The tool supports the following backends:

AWS CloudWatch (default)
StatsD (including Datadog-compatible tagging)
Prometheus
Google Cloud Monitoring
New Relic
OpenTelemetry

Installing

Download the latest binary from GitHub Releases, or run it as a Docker container:

docker run --rm public.ecr.aws/buildkite/agent-metrics:latest \
  -token "$BUILDKITE_AGENT_TOKEN" \
  -interval 30s \
  -queue my-queue

You can also install from source using Go:

go install github.com/buildkite/buildkite-agent-metrics/v5@latest

Running

The tool requires an agent token, which could be the same one used when assigning the self-hosted agent to a queue, or another agent token configured within the same cluster. The simplest deployment runs it as a long-running daemon that collects metrics across all queues in an organization:

buildkite-agent-metrics -token "$BUILDKITE_AGENT_TOKEN" -interval 30s

To restrict collection to specific queues, use the -queue flag (repeatable):

buildkite-agent-metrics -token "$BUILDKITE_AGENT_TOKEN" -interval 30s -queue my-queue

To select a backend, use the -backend flag:

buildkite-agent-metrics -token "$BUILDKITE_AGENT_TOKEN" -interval 30s -backend statsd

Collected metrics

The tool collects the following metrics per organization and per queue:

Metric	Description
Metric	`ScheduledJobsCount`	Description	Jobs waiting in the queue for an available agent. This should be close to zero if you have sufficient agent capacity.
Metric	`RunningJobsCount`	Description	Jobs currently being executed by agents.
Metric	`WaitingJobsCount`	Description	Jobs that can't be scheduled yet due to dependencies or `wait` steps. Useful for autoscaling, as these represent work that starts soon.
Metric	`UnfinishedJobsCount`	Description	All jobs that have been scheduled but haven't finished. Includes both running and scheduled jobs.
Metric	`IdleAgentsCount`	Description	Agents connected but not running a job.
Metric	`BusyAgentsCount`	Description	Agents currently running a job.
Metric	`TotalAgentsCount`	Description	Total number of connected agents.
Metric	`BusyAgentPercentage`	Description	Percentage of agents currently busy.

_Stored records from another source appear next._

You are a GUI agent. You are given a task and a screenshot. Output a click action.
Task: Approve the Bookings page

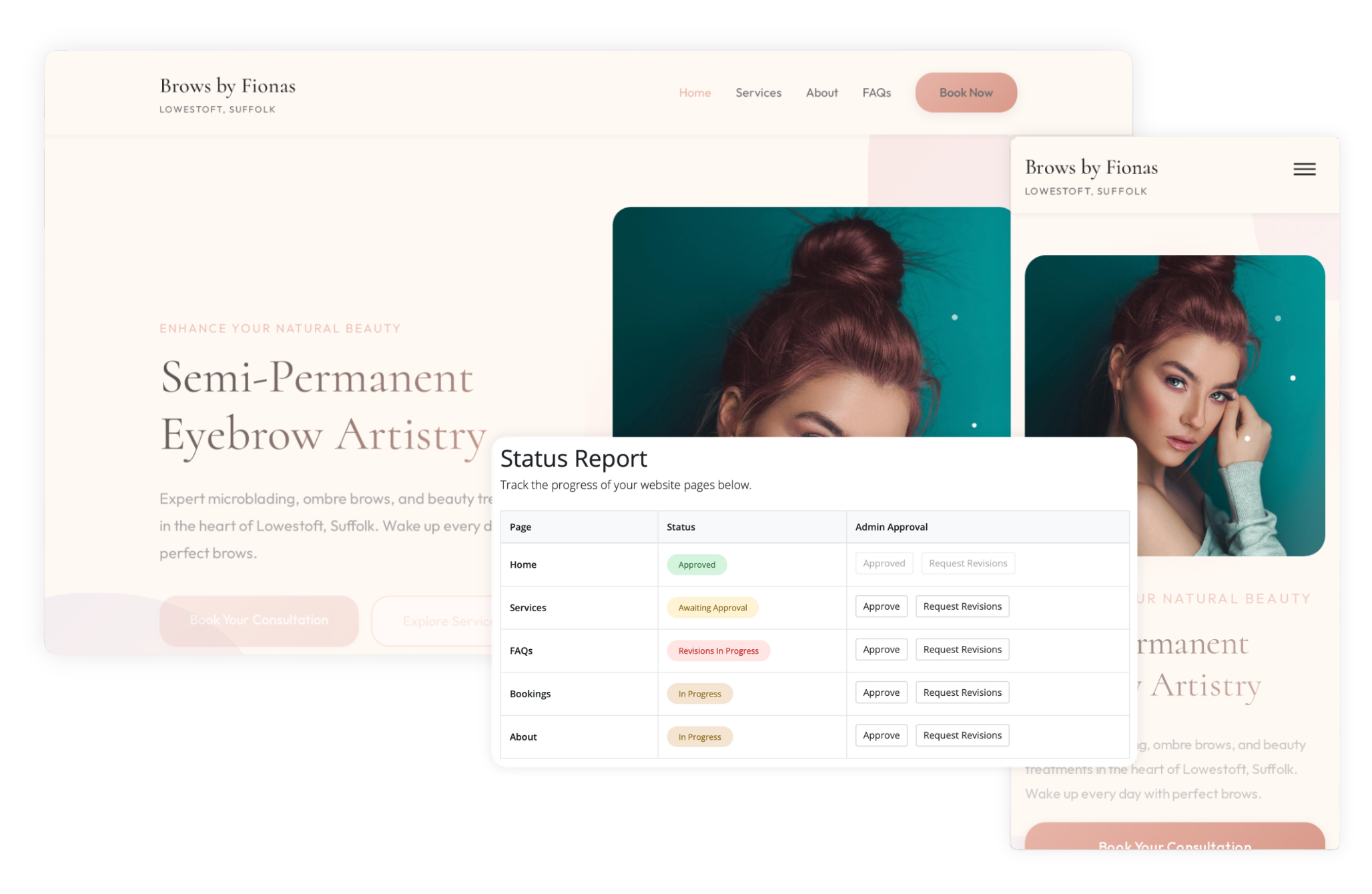881,693
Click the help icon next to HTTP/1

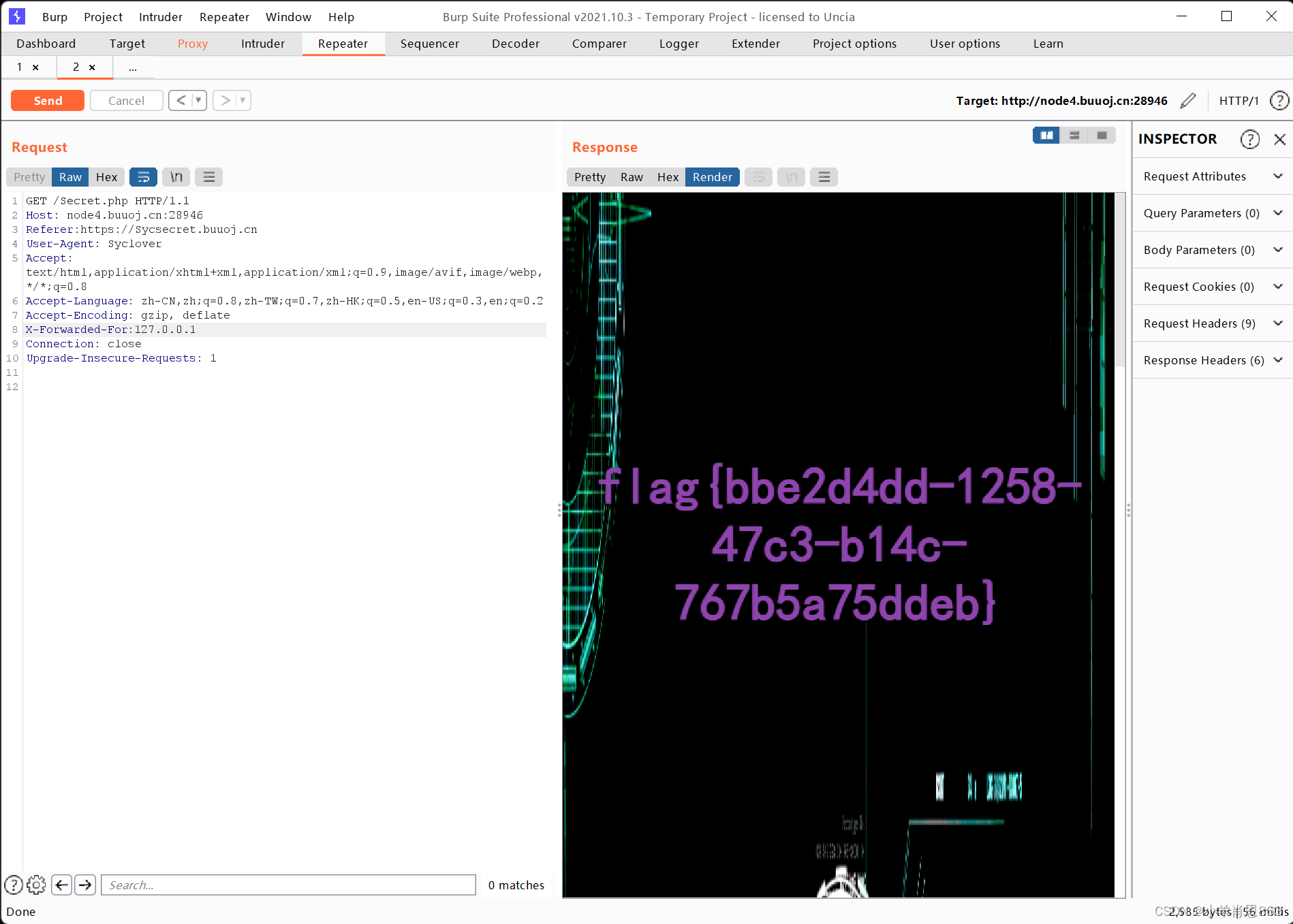tap(1279, 100)
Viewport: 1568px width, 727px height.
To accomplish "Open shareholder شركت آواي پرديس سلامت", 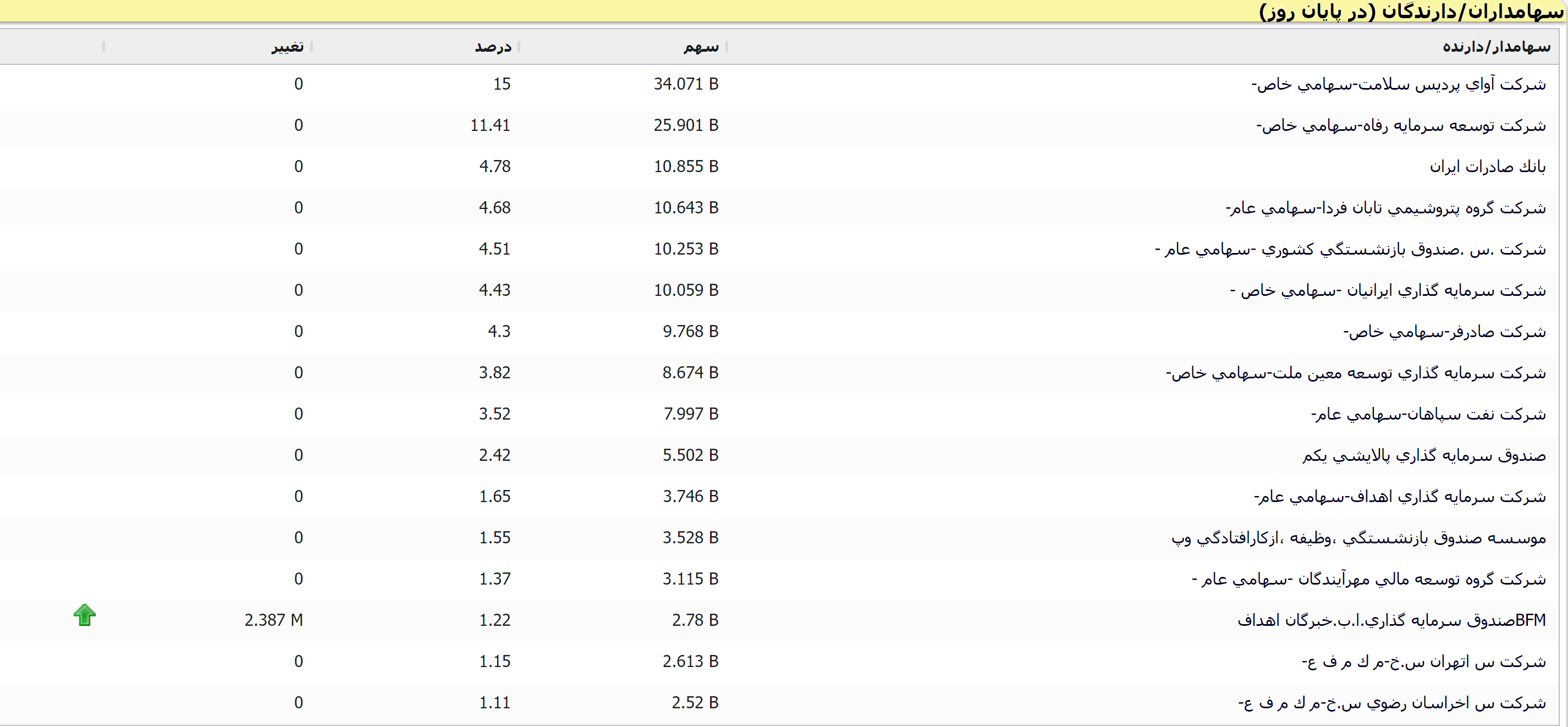I will (x=1398, y=84).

Sending metrics to Datadog

To send organization-level queue and agent metrics to Datadog, use the StatsD backend with the -statsd-tags flag. The metrics will be sent to a DogStatsD server (bundled with the Datadog Agent), which forwards them to Datadog with queue-level tagging:

buildkite-agent-metrics \
  -token "$BUILDKITE_AGENT_TOKEN" \
  -interval 30s \
  -backend statsd \
  -statsd-host "127.0.0.1:8125" \
  -statsd-tags

The -statsd-tags flag enables Datadog-compatible tagging, so metrics are tagged by queue rather than including the queue name in the metric name. This allows you to filter and group metrics by queue in Datadog dashboards.

Ensure DogStatsD is running

The Datadog Agent includes a DogStatsD server that listens on UDP port 8125 by default. Before starting the metrics collector, verify that the Datadog Agent is running and DogStatsD is enabled. For setup details, see the DogStatsD documentation.

For more details on configuration options, AWS Lambda deployment, and backend-specific settings, see the buildkite-agent-metrics README.

Tracing

For Datadog APM or OpenTelemetry tracing, see Tracing in the Buildkite agent.